Degenerate evolution of the hedgehog gene in a hemichordate lineage.
Sato A., White-Cooper H., Doggett K., Holland PW.
The discovery of a set of highly conserved genes implicated in patterning during animal development represents one of the most striking findings from the field of evolutionary developmental biology. Existence of these "developmental toolkit" genes in diverse taxa, however, does not necessarily imply that they always perform the same functions. Here, we demonstrate functional evolution in a major toolkit gene. hedgehog (hh) encodes a protein that undergoes autocatalytic cleavage, releasing a signaling molecule involved in major developmental processes, notably neural patterning.

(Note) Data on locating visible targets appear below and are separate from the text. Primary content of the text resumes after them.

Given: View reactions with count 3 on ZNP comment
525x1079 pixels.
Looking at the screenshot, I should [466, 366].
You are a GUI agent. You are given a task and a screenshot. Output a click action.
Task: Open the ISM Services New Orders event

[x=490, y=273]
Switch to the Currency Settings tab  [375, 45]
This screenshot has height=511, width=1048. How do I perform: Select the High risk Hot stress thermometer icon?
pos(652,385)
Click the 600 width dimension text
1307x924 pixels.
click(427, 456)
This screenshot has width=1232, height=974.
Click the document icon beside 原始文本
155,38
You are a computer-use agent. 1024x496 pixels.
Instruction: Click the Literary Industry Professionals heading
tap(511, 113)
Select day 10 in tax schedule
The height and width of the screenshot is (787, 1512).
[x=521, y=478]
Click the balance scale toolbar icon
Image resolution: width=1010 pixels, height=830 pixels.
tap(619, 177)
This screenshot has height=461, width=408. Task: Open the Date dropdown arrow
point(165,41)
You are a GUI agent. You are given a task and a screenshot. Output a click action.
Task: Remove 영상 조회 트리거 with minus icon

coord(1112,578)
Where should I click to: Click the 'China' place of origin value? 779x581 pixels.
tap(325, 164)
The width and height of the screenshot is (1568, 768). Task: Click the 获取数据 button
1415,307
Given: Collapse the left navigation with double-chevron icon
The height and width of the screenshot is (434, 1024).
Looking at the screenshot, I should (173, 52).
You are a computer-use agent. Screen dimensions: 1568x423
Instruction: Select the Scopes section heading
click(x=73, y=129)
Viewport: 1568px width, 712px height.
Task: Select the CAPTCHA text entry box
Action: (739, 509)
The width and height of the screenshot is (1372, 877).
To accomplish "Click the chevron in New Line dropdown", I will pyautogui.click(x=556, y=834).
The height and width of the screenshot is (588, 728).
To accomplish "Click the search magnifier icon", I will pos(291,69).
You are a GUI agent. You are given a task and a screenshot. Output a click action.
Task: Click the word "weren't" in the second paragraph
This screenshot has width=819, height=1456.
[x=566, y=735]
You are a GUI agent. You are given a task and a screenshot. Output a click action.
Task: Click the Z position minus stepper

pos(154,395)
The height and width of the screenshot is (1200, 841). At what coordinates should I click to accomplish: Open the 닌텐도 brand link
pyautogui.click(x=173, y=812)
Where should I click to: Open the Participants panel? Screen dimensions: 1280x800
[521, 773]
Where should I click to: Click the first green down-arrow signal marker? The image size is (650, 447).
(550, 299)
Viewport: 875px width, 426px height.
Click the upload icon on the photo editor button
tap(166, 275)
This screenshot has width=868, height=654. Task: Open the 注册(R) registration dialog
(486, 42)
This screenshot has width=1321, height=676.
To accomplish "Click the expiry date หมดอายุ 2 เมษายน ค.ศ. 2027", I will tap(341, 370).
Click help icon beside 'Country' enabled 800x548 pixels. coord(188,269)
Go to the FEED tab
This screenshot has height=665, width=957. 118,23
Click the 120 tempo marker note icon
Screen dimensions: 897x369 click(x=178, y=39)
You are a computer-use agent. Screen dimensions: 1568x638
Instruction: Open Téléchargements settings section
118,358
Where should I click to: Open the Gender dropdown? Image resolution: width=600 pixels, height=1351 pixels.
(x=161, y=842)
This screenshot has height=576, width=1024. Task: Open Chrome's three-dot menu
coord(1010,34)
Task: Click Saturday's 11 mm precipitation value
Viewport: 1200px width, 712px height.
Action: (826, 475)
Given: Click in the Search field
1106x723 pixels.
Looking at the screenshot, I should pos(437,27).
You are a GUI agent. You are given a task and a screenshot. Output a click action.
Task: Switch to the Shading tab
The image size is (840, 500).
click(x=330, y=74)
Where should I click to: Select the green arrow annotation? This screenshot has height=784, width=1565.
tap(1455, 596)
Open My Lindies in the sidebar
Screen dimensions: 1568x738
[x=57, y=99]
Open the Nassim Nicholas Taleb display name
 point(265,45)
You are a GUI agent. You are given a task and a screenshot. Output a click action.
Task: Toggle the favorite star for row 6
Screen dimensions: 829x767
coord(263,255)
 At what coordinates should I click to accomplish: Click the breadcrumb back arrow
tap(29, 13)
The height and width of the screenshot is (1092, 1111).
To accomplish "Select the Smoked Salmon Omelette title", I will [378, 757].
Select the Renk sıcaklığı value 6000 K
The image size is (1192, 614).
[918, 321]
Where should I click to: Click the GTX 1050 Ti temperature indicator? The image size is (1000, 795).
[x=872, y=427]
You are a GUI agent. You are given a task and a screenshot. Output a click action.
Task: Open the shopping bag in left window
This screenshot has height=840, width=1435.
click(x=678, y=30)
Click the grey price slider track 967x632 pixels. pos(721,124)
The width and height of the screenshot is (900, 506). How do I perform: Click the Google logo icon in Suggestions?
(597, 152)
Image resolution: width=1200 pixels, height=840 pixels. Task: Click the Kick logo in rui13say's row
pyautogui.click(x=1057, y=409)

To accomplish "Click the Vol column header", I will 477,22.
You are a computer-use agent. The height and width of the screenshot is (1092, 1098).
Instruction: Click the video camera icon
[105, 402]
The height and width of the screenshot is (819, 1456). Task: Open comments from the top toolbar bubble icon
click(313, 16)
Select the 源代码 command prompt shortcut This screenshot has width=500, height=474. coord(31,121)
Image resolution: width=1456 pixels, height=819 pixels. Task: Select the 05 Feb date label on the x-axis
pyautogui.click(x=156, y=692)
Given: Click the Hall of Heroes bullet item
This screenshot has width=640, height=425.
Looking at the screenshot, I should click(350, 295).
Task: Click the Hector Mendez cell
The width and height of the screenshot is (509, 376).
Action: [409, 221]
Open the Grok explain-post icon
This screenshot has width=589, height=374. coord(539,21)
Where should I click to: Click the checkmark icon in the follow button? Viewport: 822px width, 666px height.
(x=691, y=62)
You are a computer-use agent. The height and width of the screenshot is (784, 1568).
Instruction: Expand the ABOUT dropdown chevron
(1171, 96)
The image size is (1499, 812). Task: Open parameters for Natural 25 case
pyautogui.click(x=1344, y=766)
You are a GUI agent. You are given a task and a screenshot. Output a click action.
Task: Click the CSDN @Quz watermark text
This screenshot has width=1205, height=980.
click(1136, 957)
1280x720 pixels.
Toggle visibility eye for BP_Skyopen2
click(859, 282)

We find that the hh gene of a colonial pterobranch hemichordate, Rhabdopleura compacta, is expressed in a dramatically different pattern to its ortholog in a harrimaniid enteropneust hemichordate, Saccoglossus kowalevskii. These represent two of the three major hemichordate lineages, the third being the indirect developing ptychoderid enteropneusts. We also show that the normally well-conserved amino acid sequence of the autoproteolytic cleavage site has a derived change in S. kowalevskii. Using ectopic expression in Drosophila, we find that this amino acid substitution reduces the efficiency of Hh autocatalytic cleavage and its signaling function. We conclude that the Hh sequence and expression in S. kowalevskii represent the derived state for deuterostomes, and we argue that functional evolution accompanied secondary reduction of the central nervous system in harrimaniids.